■ REQUIRED WORK
Rewrite every line of the data below, changing "icon" to "button" wherever it occurs and keeping everything else the same. Omit the pictures from your answer.

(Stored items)
## Begin

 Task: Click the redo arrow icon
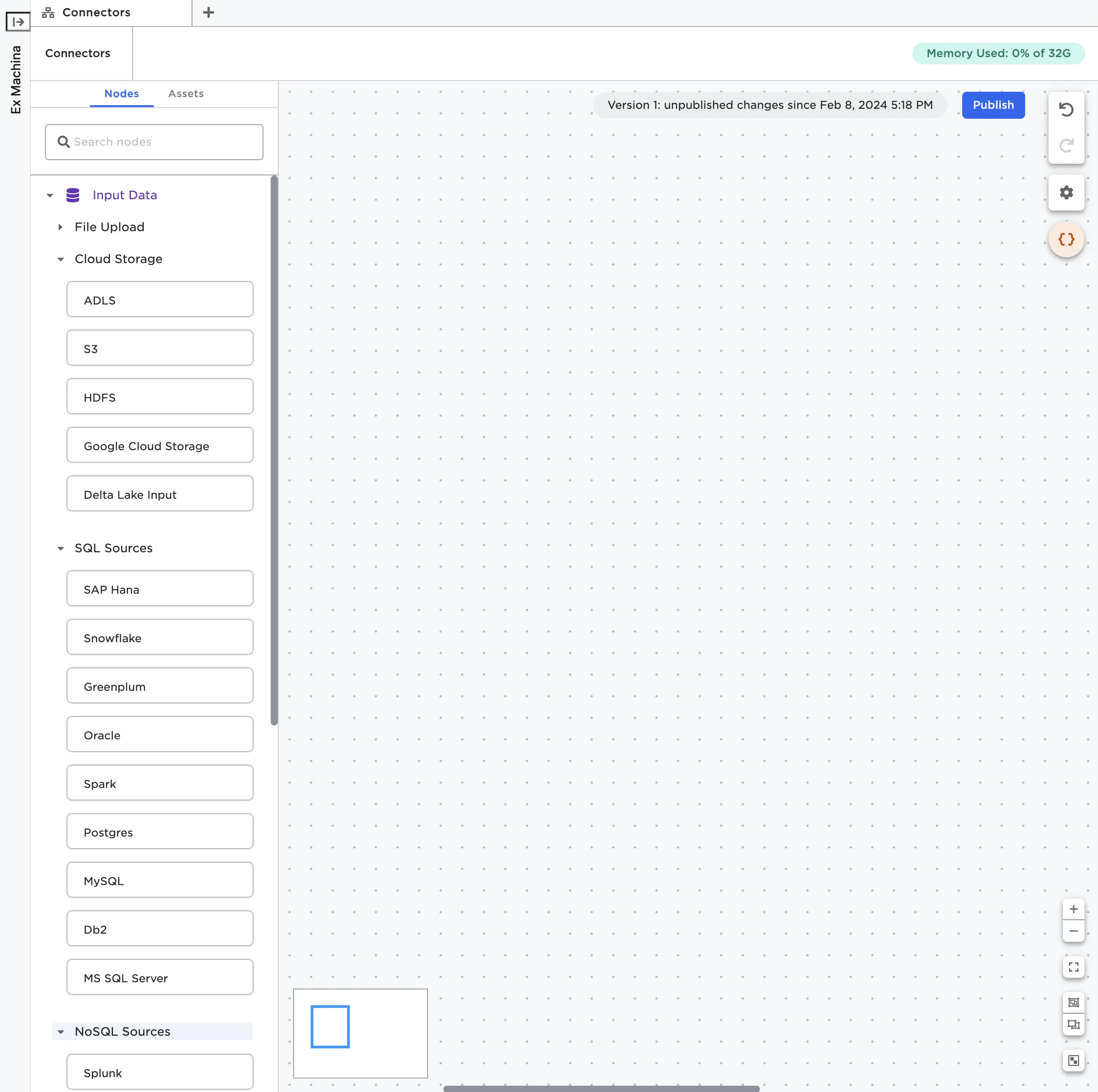(x=1066, y=146)
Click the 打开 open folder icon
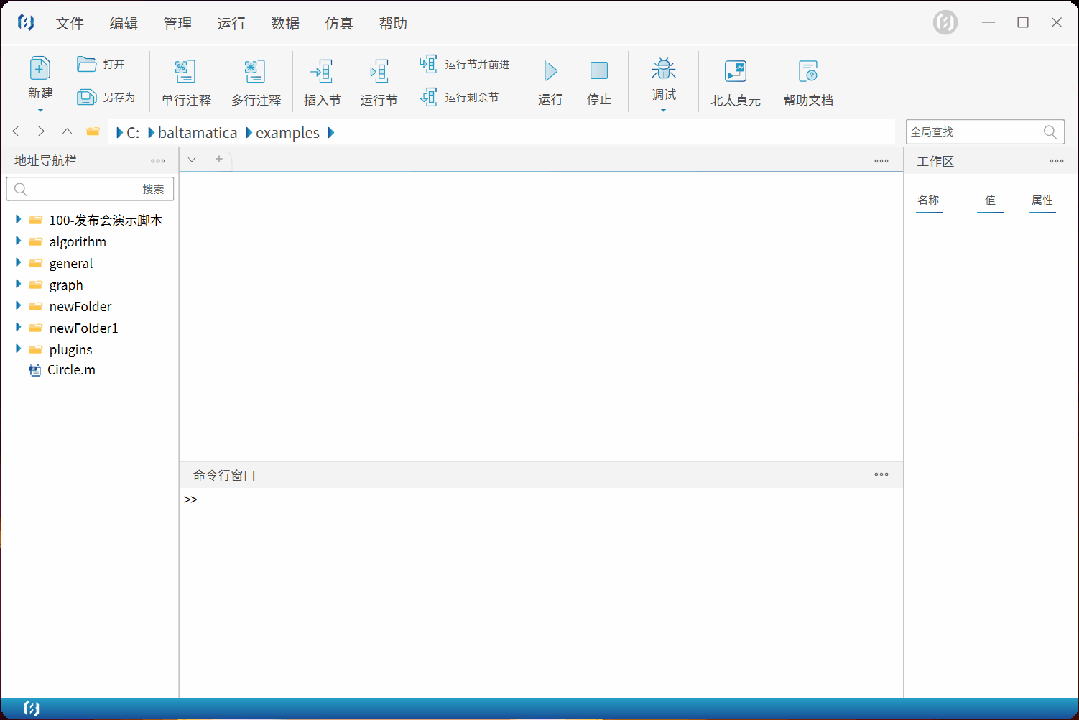1079x720 pixels. point(87,64)
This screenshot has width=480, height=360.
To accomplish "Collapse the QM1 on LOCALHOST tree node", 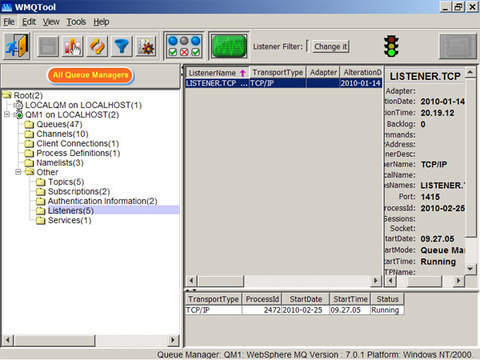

## End

■ EXERCISE RESULT
 Task: Click the redo arrow button
(x=1066, y=146)
Click the 打开 open folder button
1079x720 pixels. point(87,64)
This screenshot has width=480, height=360.
To accomplish "Collapse the QM1 on LOCALHOST tree node", 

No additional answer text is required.